* [Records supplied]:
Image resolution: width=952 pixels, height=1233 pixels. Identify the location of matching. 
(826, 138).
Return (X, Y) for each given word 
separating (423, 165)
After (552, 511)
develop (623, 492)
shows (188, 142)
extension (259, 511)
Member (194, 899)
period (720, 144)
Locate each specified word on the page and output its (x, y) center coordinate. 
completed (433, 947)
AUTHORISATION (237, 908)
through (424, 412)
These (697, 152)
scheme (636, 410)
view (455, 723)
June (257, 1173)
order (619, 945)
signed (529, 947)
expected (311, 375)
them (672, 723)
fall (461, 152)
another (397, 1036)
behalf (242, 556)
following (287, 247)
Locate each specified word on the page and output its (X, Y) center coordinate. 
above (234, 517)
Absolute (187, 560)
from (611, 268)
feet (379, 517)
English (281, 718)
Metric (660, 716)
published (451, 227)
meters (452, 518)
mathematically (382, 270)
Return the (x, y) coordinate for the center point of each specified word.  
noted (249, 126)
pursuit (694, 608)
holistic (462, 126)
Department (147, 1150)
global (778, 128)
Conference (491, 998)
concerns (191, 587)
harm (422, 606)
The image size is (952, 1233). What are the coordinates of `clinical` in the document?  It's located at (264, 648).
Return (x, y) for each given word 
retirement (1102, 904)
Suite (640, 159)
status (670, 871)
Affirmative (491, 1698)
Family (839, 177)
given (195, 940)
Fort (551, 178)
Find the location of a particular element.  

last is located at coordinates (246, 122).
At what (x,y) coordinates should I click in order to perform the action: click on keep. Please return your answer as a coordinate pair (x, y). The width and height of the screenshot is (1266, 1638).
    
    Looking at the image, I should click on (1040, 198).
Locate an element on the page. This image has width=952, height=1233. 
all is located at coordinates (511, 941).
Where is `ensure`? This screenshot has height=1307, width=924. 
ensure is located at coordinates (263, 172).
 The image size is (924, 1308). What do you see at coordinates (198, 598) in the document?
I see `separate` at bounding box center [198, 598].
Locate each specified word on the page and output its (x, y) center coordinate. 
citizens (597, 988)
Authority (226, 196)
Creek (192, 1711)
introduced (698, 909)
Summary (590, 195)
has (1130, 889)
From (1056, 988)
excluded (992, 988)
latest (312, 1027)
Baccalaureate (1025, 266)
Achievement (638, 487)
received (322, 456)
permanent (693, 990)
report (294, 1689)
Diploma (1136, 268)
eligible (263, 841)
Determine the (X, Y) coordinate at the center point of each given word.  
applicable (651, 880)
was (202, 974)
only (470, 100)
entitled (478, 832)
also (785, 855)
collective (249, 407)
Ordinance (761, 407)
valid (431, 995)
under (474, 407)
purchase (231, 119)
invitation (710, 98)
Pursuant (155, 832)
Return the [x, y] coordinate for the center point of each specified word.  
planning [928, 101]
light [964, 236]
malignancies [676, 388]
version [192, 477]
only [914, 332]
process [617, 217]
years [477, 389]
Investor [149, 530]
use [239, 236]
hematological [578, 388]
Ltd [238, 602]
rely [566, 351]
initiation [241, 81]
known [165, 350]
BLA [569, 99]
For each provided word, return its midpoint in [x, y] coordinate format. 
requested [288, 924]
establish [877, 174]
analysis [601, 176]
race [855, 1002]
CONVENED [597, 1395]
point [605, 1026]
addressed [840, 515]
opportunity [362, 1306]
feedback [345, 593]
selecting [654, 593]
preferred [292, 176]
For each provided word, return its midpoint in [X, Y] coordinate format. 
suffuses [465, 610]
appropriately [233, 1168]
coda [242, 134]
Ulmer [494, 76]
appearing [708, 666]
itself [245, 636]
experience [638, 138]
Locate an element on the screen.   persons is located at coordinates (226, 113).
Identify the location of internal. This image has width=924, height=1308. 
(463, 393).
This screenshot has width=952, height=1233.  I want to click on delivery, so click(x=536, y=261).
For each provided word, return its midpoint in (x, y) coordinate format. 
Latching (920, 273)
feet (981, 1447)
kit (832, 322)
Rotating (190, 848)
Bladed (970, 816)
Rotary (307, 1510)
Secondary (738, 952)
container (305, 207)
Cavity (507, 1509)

* [Objective]: Copy out every one of the rows above, keeping each line unchanged.

* [Task output]:
Image resolution: width=952 pixels, height=1233 pixels. Identify the location of matching. 
(826, 138).
Return (X, Y) for each given word 
separating (423, 165)
After (552, 511)
develop (623, 492)
shows (188, 142)
extension (259, 511)
Member (194, 899)
period (720, 144)
Locate each specified word on the page and output its (x, y) center coordinate. 
completed (433, 947)
AUTHORISATION (237, 908)
through (424, 412)
These (697, 152)
scheme (636, 410)
view (455, 723)
June (257, 1173)
order (619, 945)
signed (529, 947)
expected (311, 375)
them (672, 723)
fall (461, 152)
another (397, 1036)
behalf (242, 556)
following (287, 247)
Locate each specified word on the page and output its (X, Y) center coordinate. 
above (234, 517)
Absolute (187, 560)
from (611, 268)
feet (379, 517)
English (281, 718)
Metric (660, 716)
published (451, 227)
meters (452, 518)
mathematically (382, 270)
Return the (x, y) coordinate for the center point of each specified word.  
noted (249, 126)
pursuit (694, 608)
holistic (462, 126)
Department (147, 1150)
global (778, 128)
Conference (491, 998)
concerns (191, 587)
harm (422, 606)
The image size is (952, 1233). What are the coordinates of `clinical` in the document?  It's located at (264, 648).
Return (x, y) for each given word 
retirement (1102, 904)
Suite (640, 159)
status (670, 871)
Affirmative (491, 1698)
Family (839, 177)
given (195, 940)
Fort (551, 178)
Find the location of a particular element.  

last is located at coordinates (246, 122).
At what (x,y) coordinates should I click in order to perform the action: click on keep. Please return your answer as a coordinate pair (x, y). The width and height of the screenshot is (1266, 1638).
    
    Looking at the image, I should click on (1040, 198).
Locate an element on the page. This image has width=952, height=1233. 
all is located at coordinates (511, 941).
Where is `ensure`? This screenshot has height=1307, width=924. 
ensure is located at coordinates (263, 172).
 The image size is (924, 1308). What do you see at coordinates (198, 598) in the document?
I see `separate` at bounding box center [198, 598].
Locate each specified word on the page and output its (x, y) center coordinate. 
citizens (597, 988)
Authority (226, 196)
Creek (192, 1711)
introduced (698, 909)
Summary (590, 195)
has (1130, 889)
From (1056, 988)
excluded (992, 988)
latest (312, 1027)
Baccalaureate (1025, 266)
Achievement (638, 487)
received (322, 456)
permanent (693, 990)
report (294, 1689)
Diploma (1136, 268)
eligible (263, 841)
Determine the (X, Y) coordinate at the center point of each given word.  
applicable (651, 880)
was (202, 974)
only (470, 100)
entitled (478, 832)
also (785, 855)
collective (249, 407)
Ordinance (761, 407)
valid (431, 995)
under (474, 407)
purchase (231, 119)
invitation (710, 98)
Pursuant (155, 832)
Return the [x, y] coordinate for the center point of each specified word.  
planning [928, 101]
light [964, 236]
malignancies [676, 388]
version [192, 477]
only [914, 332]
process [617, 217]
years [477, 389]
Investor [149, 530]
use [239, 236]
hematological [578, 388]
Ltd [238, 602]
rely [566, 351]
initiation [241, 81]
known [165, 350]
BLA [569, 99]
For each provided word, return its midpoint in [x, y] coordinate format. 
requested [288, 924]
establish [877, 174]
analysis [601, 176]
race [855, 1002]
CONVENED [597, 1395]
point [605, 1026]
addressed [840, 515]
opportunity [362, 1306]
feedback [345, 593]
selecting [654, 593]
preferred [292, 176]
For each provided word, return its midpoint in [X, Y] coordinate format. 
suffuses [465, 610]
appropriately [233, 1168]
coda [242, 134]
Ulmer [494, 76]
appearing [708, 666]
itself [245, 636]
experience [638, 138]
Locate an element on the screen.   persons is located at coordinates (226, 113).
Identify the location of internal. This image has width=924, height=1308. 
(463, 393).
This screenshot has width=952, height=1233.  I want to click on delivery, so click(x=536, y=261).
For each provided word, return its midpoint in (x, y) coordinate format. 
Latching (920, 273)
feet (981, 1447)
kit (832, 322)
Rotating (190, 848)
Bladed (970, 816)
Rotary (307, 1510)
Secondary (738, 952)
container (305, 207)
Cavity (507, 1509)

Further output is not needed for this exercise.